Wednesday, February 06, 2013

Blue Plate Cafe Mysteries...and how they grew


The first book in my Blue Plate Café Mysteries series launches next week as an e-book, with print to follow shortly. Such fun to introduce a new series, and I’m particularly excited about this series, because it is deeply connected to some rich and wonderful times in my family’s life. When my children were little, we began to visit Reva and Charles Ogilvie at Arc Ridge Ranch, outside Ben Wheeler, Texas—about an hour east of Dallas. It was a glorious place for city children—forests, ponds, alligators, beaver, pastures, sometimes horses, occasionally a rescued wild burro, paddle boats from which the boys could fish, and for a while a small sandy beach where the kids could swim (with careful supervision, because of the alligators, who mostly stayed hidden in a cove).

Reva and Charles soon became Aunt Reva and Uncles Charles, and we spent what weekends we could there as well as at least one two-week vacation. We had our own cabin, with a full kitchen and two bedrooms. I would arrive with so many groceries that Charles said I was fine if the creek rose. Reva and I cooked together a lot, and both of us thoroughly enjoyed it. Then we’d eat on their front porch (a Florida room with louvered shutters) and stare out at the small, peaceful lake.

Charles was raising a steer in a pen between our cabin and the main house, and he named it Houdini because it was an escape artist. The kids loved Houdini and always stopped to pet him. One night at dinner, Charles asked them how they liked their meat. They chorused that it was delicious, and he said, “You’re eating Houdini.” Charles was not one to mince the facts of rural life. Another time I watched an alligator stalk a baby duck, and I said, “Do something, Charles.” He shrugged and said, “It’s the law of nature.” The children had a fine upbringing at the ranch, and they were disappointed to learn that our cabin wasn’t really ours—other people also rented it.

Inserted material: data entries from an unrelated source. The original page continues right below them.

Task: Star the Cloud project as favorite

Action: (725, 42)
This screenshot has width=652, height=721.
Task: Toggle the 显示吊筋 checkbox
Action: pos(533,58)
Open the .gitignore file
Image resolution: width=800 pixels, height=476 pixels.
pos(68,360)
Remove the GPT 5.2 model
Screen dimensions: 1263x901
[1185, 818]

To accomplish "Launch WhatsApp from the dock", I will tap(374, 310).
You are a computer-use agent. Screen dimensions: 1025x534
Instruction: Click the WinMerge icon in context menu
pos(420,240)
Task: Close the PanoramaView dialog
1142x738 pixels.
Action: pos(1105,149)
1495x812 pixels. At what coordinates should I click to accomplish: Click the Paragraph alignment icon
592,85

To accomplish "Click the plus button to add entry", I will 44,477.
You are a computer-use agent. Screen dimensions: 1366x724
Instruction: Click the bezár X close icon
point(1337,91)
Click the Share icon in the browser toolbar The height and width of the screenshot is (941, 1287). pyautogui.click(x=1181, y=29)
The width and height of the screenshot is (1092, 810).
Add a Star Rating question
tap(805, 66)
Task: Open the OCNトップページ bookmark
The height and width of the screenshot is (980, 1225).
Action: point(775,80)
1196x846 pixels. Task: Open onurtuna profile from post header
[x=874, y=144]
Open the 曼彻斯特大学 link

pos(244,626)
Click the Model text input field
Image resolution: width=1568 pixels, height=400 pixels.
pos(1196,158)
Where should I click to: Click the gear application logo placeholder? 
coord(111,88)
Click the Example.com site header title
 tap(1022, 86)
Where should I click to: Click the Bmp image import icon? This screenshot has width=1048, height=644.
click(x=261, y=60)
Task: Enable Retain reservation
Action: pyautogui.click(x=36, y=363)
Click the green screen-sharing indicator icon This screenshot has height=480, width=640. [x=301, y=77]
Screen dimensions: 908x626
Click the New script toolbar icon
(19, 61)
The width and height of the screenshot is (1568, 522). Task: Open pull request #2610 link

When Reva and I didn’t cook, we often went to a café known as The Shed in the nearby town of Edom. We had grand and glorious times, especially on Saturday nights when catfish was the special. I remember once chiding Charles, who was very conscious of what he ate, for ordering lemon chiffon pie. “It’s all air,” he said. “Not the custard part,” I replied, and he said, “Shut up, Judy.” In later years, we laughed about that.

When my marriage failed, we didn’t go much until the kids could drive, and then we resumed our trips to the ranch. Later, when the kids had mostly moved away, Jamie and Mel, now his wife of fifteen years, used to take me out there for weekends.

Life changes. Reva gradually slipped into Alzheimer’s, and the last time we were there, Charles was living alone. We went for my nephew’s wedding in Tyler, maybe ten years ago, and that Sunday morning we all had breakfast at The Shed. Then son-in-law Christian said his grandmother had a house in Edom where he’d spent a lot of time as a child and he wanted to see if he could find it. It doesn’t take long to drive every street in Edom, and we did but with no luck. When he got home, his grandmother told him the house was right next door to The Shed.

So that’s where the background comes of the Blue Plate Café. I changed the name of the restaurant and the town (though barely), and the book is dedicated with love to the memory of Charles and Reva Ogilvie, now both gone. I miss them sorely. And the book is my small tribute to their love and all they did for my family and for me.

Some of Reva’s recipes are included at the back. Another tribute.